United States President Donald Trump decided that US armed forces will continue their mission in Afghanistan towards peace and national security in a political backtrack during his presidential address on Monday.
Addressing the nation on primetime TV from Fort Myer in Virginia, Mr Trump said his initial instinct was to pull US forces out of the middle eastern country, but instead made a final decision to keep soldiers there and “fight to win” in an effort to avoid mistakes made in Iraq.
It goes against campaign promises he made in 2016 where the former presidential candidate said he would pull forces out of Afghanistan.
In regards to an eventual departure, Trump said he wanted to switch the terms from a time-based objective to a withdraw based on conditions ground-side.
White House officials told media an additional 3,800 troops will be sent to support Kabul, but Trump did not confirm a number, but said the rules of engagement will be loosened.
However, the president warned the Afghan government that it would not be a “blank cheque” effort on behalf of Washington.

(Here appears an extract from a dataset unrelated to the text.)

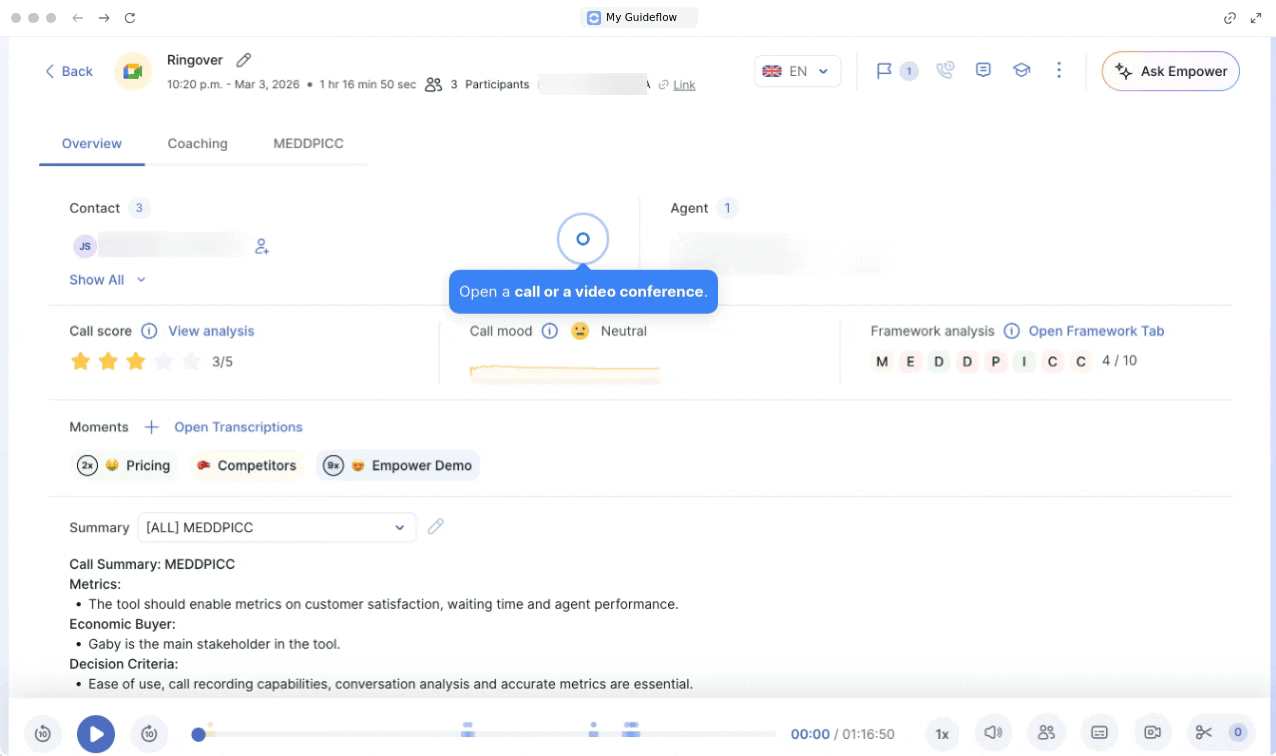Click the Ask Empower button

pyautogui.click(x=1170, y=71)
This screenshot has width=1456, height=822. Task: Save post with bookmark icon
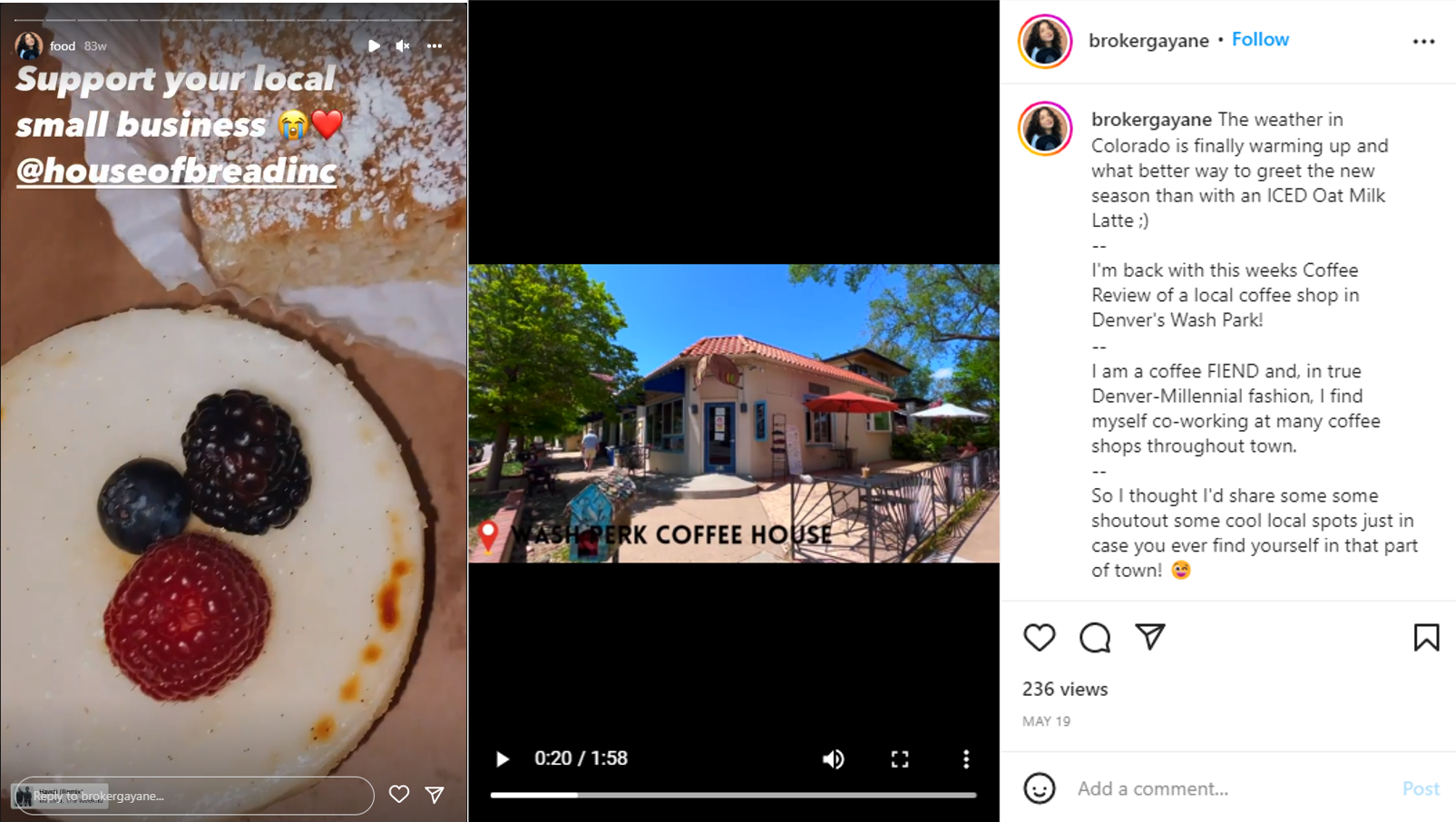click(1426, 637)
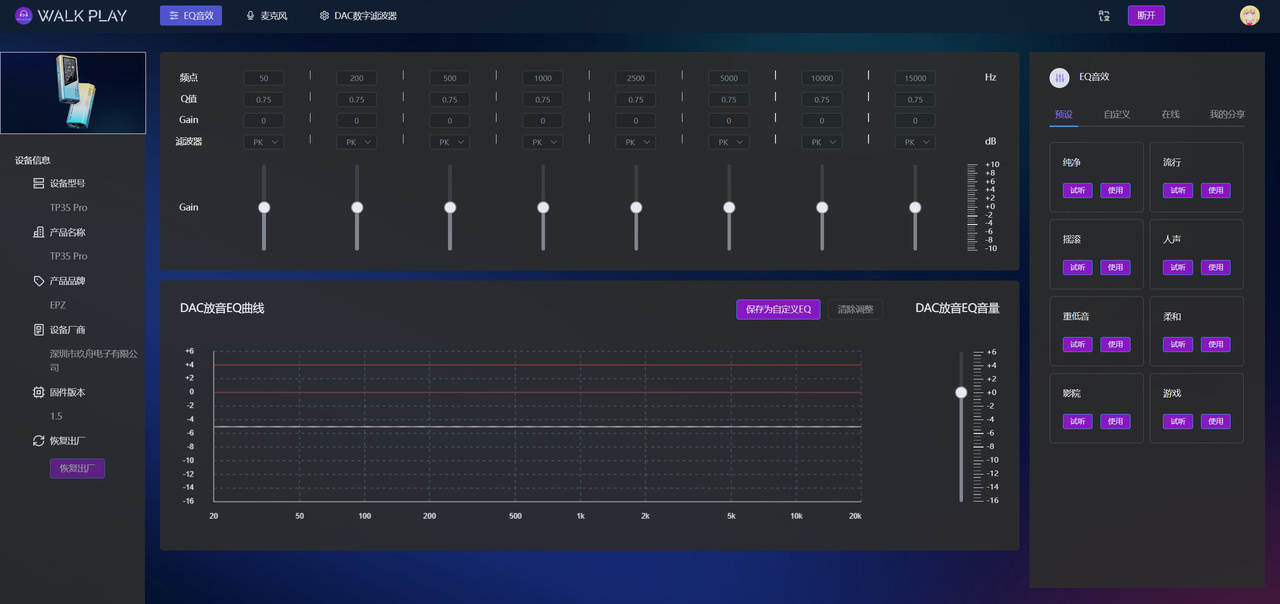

“America will work with the Afghan government, so long as we see commitment and progress,” Trump told those gathered at Fort Meyer.
Afghan President Ashraf Ghani welcomed Trump’s “enduring commitment”.
Trump also called on allies in the North Atlantic Treaty Organization, or NATO, to likewise increase troop presence in the war-torn Afghanistan, especially the United Kingdom.
NATO Secretary-General Jens Stoltenburg approved of Washington’s updated stance on Afghanistan and the region on Tuesday.
“I welcome President Trump’s new, conditions-based approach to Afghanistan and the region,” Mr Stoltenburg said in a statement released on Tuesday.
The other 29 members of NATO have yet to formally respond, however, US Secretary of Defense Jamis Mattis indicated in a statement that multiple US allies have already “committed to increasing their troop numbers”.
The Taliban militant group also responded on Tuesday, saying Afghanistan will become a “graveyard” for US forces.
“If America doesn’t withdraw its troops from Afghanistan, soon Aghanistan will become another graveyard for this superpower in the 21st century,” said Taliban spokesman Zabiullah Mujahid in a statement.
“As long as there is one US soldier in our land, and they continue to impose war on us, we, with a high morale, will continue our jihad.”
Trump calls on Pakistan
President Donald Trump also called on Pakistan, who shares a 2,430 km border with Afghanistan, to support the US effort or else it would have “much to lose”.
Trump warned Islamabad that Washington would no longer tolerate Pakistan providing “safe havens” to extremists,
For Pakistan’s part, army spokesman Maj Gen Asif Ghafoor denied the accusation, telling gathered media that there are “no terrorist hideouts” in the country. He said the government operated against all terrorists, including the “Haqqani network.”
Against the campaign promise
The commander-in-chief backtracked on his campaign promise to quickly conclude the United States’ longest war in a first formal address to the nation.
After much thought, Trump said he realized “the consequences of a rapid exit are both predictable and unacceptable”, saying a quick departure from Afghanistan would leave a vacuum he believes terrorists “would instantly fill”.
Although no troop numbers were given by Trump directly on Monday, senior US officials told the media some 3,900 were authorized by the president for defense secretary Mr Mattis to send to Afghanistan.
Taliban spokesman Mujahid told AFP news agency that Trump “is just wasting soldiers.”
“For generations, we have fought this war, we are not scared, we are fresh and will continue this war until our last breath.”
The longest US war
The US sent troops to Afghanistan in 2001 in response multiple plane attacks in the United States that killed 2,996 Americans on Sept 11.
The major terror attack was orchestrated by Osama Bin Laden, the former leader of the Al-Qaeda militant group that operated out of Afghanistan.
Washington found the Taliban complicit in supporting the terror attack, and have been fighting militants on the ground since.
In 2014, the US officially ended combat operations against the Taliban, but maintain their presence through special forces. Some 8,400 US armed forces members remain in Afghanistan.